Special Program for International Students
GRADUATE COURSE IN EARTH SCIENCE
& GEOENVIRONMENTAL SCIENCE
Current MEXT students
Dhiman Kumer Roy (Bangladesh)
Email: dhimans14 @yahoo.com
Geochemical evolution of the NW part (Province 1) of the Bengal Basin in relation to its provenance
and the erosional history of the Himalaya.
Assoc. Prof. B. P. Roser (2009-2012).
The Bengal Basin is located at the junction between the Indian, Asian and Burmese lithospheric plates,
covering most of Bangladesh and part of the Indian continent. The Bangladesh part of the basin has been divided
into three distinct geotectonic provinces. These are:
I) A passive to extensional cratonic margin in the west, and the stable shelf province in the NW part of
Bangladesh (Province 1);
II) Central deep basin (Province 2, Surma Basin),
and III) A subduction-related orogen in the east, the Chittagong-Tripura Fold Belt (CTFB) (Alam et al. 2003).

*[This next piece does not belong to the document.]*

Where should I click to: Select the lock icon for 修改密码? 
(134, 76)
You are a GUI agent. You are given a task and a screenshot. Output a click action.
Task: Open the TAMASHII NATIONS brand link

Each province varies in their facies and potential provenance (Reimann, 1993). The distinctive nature of
the different provinces in relation to sedimentology, basin fill history, tectonics and provenance nature is
thus relevant for geological studies of the entire Bengal Basin. My current study focuses on the NW stable
shelf part of the Bengal basin (Province 1), and examines the Tertiary and Gondwana successions in the area
from petrographic and geochemical viewpoints, based a stratigraphic framework. This will complete an overview
of geochemical provenance signatures, tectonic settings, and weathering histories in the three major
geological provinces of Bangladesh.
Specific objectives of my study:
To characterize the mineralogical composition and petrographic classification of Province 1 sandstones and
mudstones and stratigraphic variation within the succession, based on modal composition and clay mineralogy.
Geochemical characterization of Province 1 sandstones and shales at a formational scale
and their geochemical variation.
Determination of source rock characteristics, tectonic setting of deposition, weathering intensity
and the effect of sedimentary processes.
Determine the effects of climate and influence of foreland basin dynamics on the geochemical compositions
of the sediments in relation to the erosional history of the Himalayan orogen.
Previous and new geochemical and petrographical data will be interpreted in the light of the the findings
of Najman et al. (2008), to gain a better understanding of Province 1 provenance, tectonic setting,
weathering and the erosional history of the Himalaya.
Compare petrographic and geochemical data for coeval Tertiary formations in Provinces 1, 2 and 3.